==== Article ====
BBC Arabic’s Sally Nabil promotes more uncorroborated Six Day War hearsay

A Six Day War report from BBC Arabic promotes unproven allegations.

As noted here earlier in the week, in an item about the Six Day War aired on BBC World Service radio on June 3rd, BBC Arabic’s Sally Nabil mentioned that her department would be “marking this anniversary with a number of postcards [reports] from the different countries that were occupied during the 1967 war”.

“I’m here in Cairo. I’m filing a postcard with a veteran warrior.”

On June 6th that report appeared on the BBC Arabic website and apparently also on BBC Arabic TV.

The report’s synopsis repeats the claim made in Nabil’s World Service item according to which her interviewee was a prisoner of war ‘for about a year’. As noted here previously, according to the Israeli MFA, all prisoner exchanges with Egypt were completed by January 23rd 1968 and so that claim is obviously questionable.

In the report BBC Arabic’s audiences hear the following:

“I am Amin Abdul Rahman Mohammad Jumaa. I was born in the year of 1944. I am 72 years of age. I enlisted myself in the Egyptian army in 1964.
====
» **Stated problem A**: Retype everything in the listing from its start down to the line containing "This screenshot has width=1548, height=784.", including both of those lines.
==== Input ====
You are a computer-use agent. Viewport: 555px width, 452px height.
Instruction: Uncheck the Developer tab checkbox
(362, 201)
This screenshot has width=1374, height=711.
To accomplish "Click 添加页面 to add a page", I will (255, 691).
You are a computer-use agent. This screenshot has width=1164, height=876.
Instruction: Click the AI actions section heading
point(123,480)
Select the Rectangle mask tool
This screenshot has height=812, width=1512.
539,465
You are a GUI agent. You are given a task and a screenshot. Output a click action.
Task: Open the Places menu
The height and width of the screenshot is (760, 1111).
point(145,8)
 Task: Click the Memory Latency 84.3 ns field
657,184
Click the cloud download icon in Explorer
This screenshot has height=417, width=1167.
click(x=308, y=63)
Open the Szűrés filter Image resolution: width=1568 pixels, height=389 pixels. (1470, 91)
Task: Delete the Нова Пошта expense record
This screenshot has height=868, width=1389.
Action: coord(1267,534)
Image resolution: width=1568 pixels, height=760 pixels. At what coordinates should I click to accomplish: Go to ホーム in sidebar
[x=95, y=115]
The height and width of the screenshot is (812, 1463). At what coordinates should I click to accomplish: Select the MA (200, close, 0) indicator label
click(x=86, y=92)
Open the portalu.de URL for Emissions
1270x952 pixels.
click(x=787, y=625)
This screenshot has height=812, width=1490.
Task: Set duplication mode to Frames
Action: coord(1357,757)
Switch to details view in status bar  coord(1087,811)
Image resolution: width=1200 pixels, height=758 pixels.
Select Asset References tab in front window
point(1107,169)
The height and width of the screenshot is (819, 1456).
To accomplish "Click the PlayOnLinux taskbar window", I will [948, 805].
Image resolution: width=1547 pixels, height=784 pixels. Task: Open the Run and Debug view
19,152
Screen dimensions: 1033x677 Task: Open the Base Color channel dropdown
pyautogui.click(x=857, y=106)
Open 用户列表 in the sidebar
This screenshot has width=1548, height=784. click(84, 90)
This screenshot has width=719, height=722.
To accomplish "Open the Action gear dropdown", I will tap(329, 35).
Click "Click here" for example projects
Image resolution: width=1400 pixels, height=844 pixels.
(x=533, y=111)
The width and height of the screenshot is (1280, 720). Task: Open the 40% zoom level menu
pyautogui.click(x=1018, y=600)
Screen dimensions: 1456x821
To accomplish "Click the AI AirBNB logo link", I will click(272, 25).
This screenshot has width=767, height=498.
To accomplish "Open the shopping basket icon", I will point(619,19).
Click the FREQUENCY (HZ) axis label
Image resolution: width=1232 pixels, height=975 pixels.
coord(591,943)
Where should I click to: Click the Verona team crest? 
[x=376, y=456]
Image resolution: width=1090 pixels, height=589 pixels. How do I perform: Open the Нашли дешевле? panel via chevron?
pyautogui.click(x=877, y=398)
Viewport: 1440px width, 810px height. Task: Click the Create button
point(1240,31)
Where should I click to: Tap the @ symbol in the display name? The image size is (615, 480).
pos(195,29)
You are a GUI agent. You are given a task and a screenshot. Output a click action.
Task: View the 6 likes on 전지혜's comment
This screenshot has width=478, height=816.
====
» **Stated problem B**: List, in order of appearance, every four-digit year mentioned in the Six Day War article.

» **Exercise response A**:
You are a computer-use agent. Viewport: 555px width, 452px height.
Instruction: Uncheck the Developer tab checkbox
(362, 201)
This screenshot has width=1374, height=711.
To accomplish "Click 添加页面 to add a page", I will (255, 691).
You are a computer-use agent. This screenshot has width=1164, height=876.
Instruction: Click the AI actions section heading
point(123,480)
Select the Rectangle mask tool
This screenshot has height=812, width=1512.
539,465
You are a GUI agent. You are given a task and a screenshot. Output a click action.
Task: Open the Places menu
The height and width of the screenshot is (760, 1111).
point(145,8)
 Task: Click the Memory Latency 84.3 ns field
657,184
Click the cloud download icon in Explorer
This screenshot has height=417, width=1167.
click(x=308, y=63)
Open the Szűrés filter Image resolution: width=1568 pixels, height=389 pixels. (1470, 91)
Task: Delete the Нова Пошта expense record
This screenshot has height=868, width=1389.
Action: coord(1267,534)
Image resolution: width=1568 pixels, height=760 pixels. At what coordinates should I click to accomplish: Go to ホーム in sidebar
[x=95, y=115]
The height and width of the screenshot is (812, 1463). At what coordinates should I click to accomplish: Select the MA (200, close, 0) indicator label
click(x=86, y=92)
Open the portalu.de URL for Emissions
1270x952 pixels.
click(x=787, y=625)
This screenshot has height=812, width=1490.
Task: Set duplication mode to Frames
Action: coord(1357,757)
Switch to details view in status bar  coord(1087,811)
Image resolution: width=1200 pixels, height=758 pixels.
Select Asset References tab in front window
point(1107,169)
The height and width of the screenshot is (819, 1456).
To accomplish "Click the PlayOnLinux taskbar window", I will [948, 805].
Image resolution: width=1547 pixels, height=784 pixels. Task: Open the Run and Debug view
19,152
Screen dimensions: 1033x677 Task: Open the Base Color channel dropdown
pyautogui.click(x=857, y=106)
Open 用户列表 in the sidebar
This screenshot has width=1548, height=784. click(84, 90)

» **Exercise response B**: 1967, 1968, 1944, 1964